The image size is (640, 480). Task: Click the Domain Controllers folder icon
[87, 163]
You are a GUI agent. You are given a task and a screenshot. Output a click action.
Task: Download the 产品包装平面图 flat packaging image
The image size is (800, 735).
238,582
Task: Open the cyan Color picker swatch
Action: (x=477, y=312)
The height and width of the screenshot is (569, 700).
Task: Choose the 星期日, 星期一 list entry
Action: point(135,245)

= = = = = = =

Rename "image size" to "screenshot size" throughout the records above, keeping every other character the same.

The screenshot size is (640, 480). Task: Click the Domain Controllers folder icon
[87, 163]
You are a GUI agent. You are given a task and a screenshot. Output a click action.
Task: Download the 产品包装平面图 flat packaging image
The screenshot size is (800, 735).
238,582
Task: Open the cyan Color picker swatch
Action: (x=477, y=312)
The height and width of the screenshot is (569, 700).
Task: Choose the 星期日, 星期一 list entry
Action: point(135,245)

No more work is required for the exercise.